— Reading passage —
───

Carefulness is the attribute that Murray and Lattimore infer from the adjective ἀληθής, but Cunliffe suggests also the translations “not forgetting” or “anxious.” However, the Greek adjective shares the logical meaning of the English “true,” the words being thus opposite to ψευδής and “false.” The true can be the honest, but Liddell and Scott say this meaning is post-Homeric, although one might take careful weighing as a sign of honesty.
The adjective ἀληθής occurs only once more in the Iliad, in Book VI (line 382), where it has the synonym νημερτής (line 376), used perhaps for the meter:
εἰ δ᾽ ἄγε μοι δμῳαὶ νημερτέα μυθήσασθε:
πῇ ἔβη Ἀνδρομάχη λευκώλενος ἐκ μεγάροιο;“Come then, tell me truthfully as you may, handmaidens:
where has Andromachē of the white arms gone?”Ἕκτορ ἐπεὶ μάλ᾽ ἄνωγας ἀληθέα μυθήσασθαι,
οὔτέ πῃ ἐς γαλόων οὔτ᾽ εἰνατέρων ἐϋπέπλων“Hektor, since you have urged me to tell you the truth, she is not
with any of the sisters of her lord or the wives of his brothers …”The verb for telling here is from the noun μῦθος from which we get “myth.”
There is no end to what one can learn by studying Homer’s words; concerning the spinster’s weighing, I note finally that the masculine noun σταθμός means “weight” only here in all of Homer (according to Cunliffe); elsewhere it means a farmhouse with its outbuildings; a doorpost; or a column.
Thus does Homer draw analogies between warfare to peacetime activities. Is this to help explain things to civilians, or to warriors?
In Book XI, there was an analogy with childbirth, and I wondered if this said something about Homer’s intended audience. In 2017, before setting out to read Chapman’s translation of the Iliad and to write about it book by book, I posted an essay that had originated eight years earlier, after a military man had objected when I said my department chair had insulted me as Agamemnon had insulted Achilles. I stand by my essay, “Homer for the Civilian,” though I may have forgotten the passion that produced it.

───

— Dataset content —
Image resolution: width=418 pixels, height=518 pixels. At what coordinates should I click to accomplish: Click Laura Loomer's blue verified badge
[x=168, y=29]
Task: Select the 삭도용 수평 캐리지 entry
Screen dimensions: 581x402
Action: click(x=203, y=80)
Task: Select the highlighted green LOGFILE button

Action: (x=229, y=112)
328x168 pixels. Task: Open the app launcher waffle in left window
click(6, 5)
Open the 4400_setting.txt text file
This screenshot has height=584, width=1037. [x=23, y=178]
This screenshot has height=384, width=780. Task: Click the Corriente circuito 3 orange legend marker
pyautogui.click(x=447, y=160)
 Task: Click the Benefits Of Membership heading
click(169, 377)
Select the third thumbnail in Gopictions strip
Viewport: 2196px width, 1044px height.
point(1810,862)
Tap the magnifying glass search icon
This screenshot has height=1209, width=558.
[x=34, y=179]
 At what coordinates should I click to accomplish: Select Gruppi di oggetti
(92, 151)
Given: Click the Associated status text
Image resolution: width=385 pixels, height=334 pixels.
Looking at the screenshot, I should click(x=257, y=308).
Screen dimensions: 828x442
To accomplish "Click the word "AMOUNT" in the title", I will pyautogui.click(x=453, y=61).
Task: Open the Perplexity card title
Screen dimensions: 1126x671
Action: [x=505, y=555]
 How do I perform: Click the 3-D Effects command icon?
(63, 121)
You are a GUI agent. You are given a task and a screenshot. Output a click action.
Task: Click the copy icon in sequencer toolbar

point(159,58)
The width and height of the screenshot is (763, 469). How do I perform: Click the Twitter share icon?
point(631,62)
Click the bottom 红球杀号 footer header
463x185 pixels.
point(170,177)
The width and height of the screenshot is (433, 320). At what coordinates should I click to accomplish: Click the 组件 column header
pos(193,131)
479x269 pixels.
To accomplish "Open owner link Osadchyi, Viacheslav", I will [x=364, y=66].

───

— Requirement —
In the passage about Homer's vocabulary, where else in the Iliad does the adjective ἀληθής occur?

— Correct response —
It occurs once more, in Book VI, line 382.